Exercise brief => Return every line of the records that contains the word "General". Matching is case-sensitive.

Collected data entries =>
* START *

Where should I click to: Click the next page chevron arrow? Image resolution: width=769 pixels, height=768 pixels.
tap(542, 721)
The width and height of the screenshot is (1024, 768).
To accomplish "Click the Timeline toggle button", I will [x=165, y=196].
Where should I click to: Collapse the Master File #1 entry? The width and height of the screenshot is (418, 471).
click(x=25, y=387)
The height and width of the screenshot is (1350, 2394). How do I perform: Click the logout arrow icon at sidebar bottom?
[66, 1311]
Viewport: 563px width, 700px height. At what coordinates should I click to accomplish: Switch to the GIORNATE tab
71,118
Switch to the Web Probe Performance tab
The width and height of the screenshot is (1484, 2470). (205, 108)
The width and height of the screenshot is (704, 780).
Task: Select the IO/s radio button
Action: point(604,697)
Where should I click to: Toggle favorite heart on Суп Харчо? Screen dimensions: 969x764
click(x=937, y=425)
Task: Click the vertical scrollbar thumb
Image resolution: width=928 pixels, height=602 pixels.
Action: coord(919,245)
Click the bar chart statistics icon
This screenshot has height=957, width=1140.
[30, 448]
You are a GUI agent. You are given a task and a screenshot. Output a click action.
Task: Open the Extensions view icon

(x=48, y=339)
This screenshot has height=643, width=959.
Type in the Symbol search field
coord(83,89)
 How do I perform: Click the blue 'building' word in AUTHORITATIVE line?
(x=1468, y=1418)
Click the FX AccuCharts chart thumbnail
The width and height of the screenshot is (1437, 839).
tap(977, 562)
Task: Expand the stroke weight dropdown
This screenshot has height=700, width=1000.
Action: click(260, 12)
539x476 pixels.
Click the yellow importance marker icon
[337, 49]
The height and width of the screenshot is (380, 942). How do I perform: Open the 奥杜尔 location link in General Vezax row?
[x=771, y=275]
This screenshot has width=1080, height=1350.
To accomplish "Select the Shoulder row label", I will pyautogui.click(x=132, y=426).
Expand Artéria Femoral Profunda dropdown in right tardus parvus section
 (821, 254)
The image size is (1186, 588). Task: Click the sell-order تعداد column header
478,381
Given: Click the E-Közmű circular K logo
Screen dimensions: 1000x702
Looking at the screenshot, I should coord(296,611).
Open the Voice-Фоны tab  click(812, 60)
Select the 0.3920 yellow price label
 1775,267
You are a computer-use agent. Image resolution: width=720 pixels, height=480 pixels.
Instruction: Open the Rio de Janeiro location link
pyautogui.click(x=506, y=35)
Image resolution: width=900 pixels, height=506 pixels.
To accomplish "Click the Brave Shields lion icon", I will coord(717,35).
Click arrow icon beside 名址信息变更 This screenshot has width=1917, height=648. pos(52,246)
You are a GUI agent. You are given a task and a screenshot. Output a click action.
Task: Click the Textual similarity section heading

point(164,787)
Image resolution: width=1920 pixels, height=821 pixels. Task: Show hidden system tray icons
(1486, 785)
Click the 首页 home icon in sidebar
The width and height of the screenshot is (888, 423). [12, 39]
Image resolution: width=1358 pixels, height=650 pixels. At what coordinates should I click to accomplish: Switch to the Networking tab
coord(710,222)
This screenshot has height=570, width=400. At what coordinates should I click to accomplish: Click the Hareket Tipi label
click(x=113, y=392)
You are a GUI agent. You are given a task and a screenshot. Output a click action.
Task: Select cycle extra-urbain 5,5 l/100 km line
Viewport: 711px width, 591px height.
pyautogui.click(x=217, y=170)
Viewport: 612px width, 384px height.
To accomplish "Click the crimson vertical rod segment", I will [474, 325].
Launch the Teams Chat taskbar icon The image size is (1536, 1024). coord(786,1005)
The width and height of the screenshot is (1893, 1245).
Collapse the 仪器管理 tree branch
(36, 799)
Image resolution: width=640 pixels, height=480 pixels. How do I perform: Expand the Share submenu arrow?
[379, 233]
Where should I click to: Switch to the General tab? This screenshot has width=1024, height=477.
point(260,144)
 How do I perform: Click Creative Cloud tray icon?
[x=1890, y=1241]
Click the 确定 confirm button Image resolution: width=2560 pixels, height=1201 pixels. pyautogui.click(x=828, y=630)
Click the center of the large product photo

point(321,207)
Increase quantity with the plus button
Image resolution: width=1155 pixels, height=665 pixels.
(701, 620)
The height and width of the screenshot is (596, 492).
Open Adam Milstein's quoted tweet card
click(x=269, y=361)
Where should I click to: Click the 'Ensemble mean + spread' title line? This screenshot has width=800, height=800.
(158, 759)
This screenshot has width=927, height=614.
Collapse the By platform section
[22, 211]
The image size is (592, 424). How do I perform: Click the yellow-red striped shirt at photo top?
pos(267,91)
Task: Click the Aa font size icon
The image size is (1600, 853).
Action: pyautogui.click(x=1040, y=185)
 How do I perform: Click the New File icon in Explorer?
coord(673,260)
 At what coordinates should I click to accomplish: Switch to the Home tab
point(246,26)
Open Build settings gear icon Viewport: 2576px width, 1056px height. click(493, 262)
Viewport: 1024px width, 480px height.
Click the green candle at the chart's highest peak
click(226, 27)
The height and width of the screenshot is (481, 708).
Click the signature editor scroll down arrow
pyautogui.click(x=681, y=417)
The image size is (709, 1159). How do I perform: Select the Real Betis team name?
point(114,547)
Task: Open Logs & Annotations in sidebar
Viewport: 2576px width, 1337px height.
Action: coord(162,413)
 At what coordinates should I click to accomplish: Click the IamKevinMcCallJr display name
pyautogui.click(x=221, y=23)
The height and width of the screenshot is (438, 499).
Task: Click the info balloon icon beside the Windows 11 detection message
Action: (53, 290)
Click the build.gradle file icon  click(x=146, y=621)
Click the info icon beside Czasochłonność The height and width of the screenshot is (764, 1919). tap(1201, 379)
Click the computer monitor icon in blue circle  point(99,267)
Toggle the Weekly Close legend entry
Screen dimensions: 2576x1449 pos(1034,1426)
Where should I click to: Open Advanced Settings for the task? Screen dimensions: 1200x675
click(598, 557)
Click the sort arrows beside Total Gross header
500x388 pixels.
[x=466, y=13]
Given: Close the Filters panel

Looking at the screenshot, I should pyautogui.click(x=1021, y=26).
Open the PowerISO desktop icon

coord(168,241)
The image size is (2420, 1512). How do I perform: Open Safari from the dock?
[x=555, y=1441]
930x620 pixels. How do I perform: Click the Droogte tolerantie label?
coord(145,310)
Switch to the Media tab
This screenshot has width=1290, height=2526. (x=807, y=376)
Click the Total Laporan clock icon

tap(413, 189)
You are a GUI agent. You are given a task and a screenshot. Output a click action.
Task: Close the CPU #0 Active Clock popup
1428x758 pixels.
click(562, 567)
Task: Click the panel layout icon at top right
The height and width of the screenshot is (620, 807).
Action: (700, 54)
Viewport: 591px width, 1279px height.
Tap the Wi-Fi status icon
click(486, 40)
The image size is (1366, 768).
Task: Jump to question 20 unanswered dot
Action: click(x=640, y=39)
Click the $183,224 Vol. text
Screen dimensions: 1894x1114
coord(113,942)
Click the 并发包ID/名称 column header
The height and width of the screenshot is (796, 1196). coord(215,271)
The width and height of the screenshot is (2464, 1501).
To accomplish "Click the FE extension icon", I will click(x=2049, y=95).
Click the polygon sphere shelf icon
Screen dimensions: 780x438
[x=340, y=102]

* END *

Answer to the problem =>
The height and width of the screenshot is (380, 942). How do I perform: Open the 奥杜尔 location link in General Vezax row?
Where should I click to: Switch to the General tab? This screenshot has width=1024, height=477.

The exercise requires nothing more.